# Meaning of the term $V(x)$ in the Schrodinger equation [closed]

I'm new to quantum mechanics and I am currently trying to understand finite potential well (although my question is not specific to finite potential well ). In the Schrodinger equation, many texts and internet sources say that $$V(x)$$ is the potential. I have the following queries regarding this claim.

a) When they say $$V(x)$$ is the potential, is it just a way of "meaning" potential energy instead? Because after all, schrodinger equation is an energy conservation equation with kinetic and potential energies.
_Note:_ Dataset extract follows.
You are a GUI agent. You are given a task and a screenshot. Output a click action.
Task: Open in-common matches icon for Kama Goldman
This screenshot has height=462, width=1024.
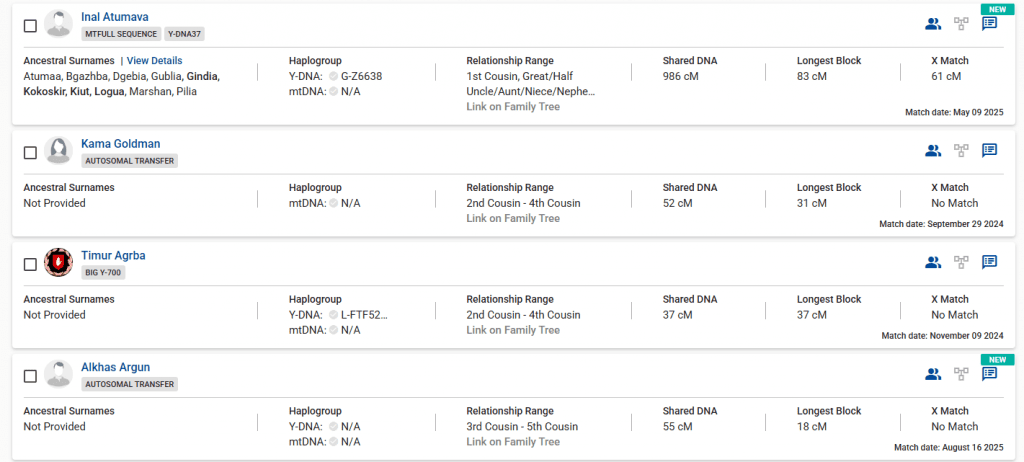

b) Secondly, if $$V(x)$$ means potential energy, then shouldn't the potential energy be dependent on the particle under consideration (I know a similar question has be asked before on this platform, but I am not convinced by the answer).

c) And if $$V(x)$$ is the potential energy, is it the potential energy that the particle under discussion would have had it been classically placed at the point $$x$$ or does $$V(x)$$ have the same meaning as it is traditionally defined, where a positive unit charge is placed at the point and it is the energy of that positively charged particle?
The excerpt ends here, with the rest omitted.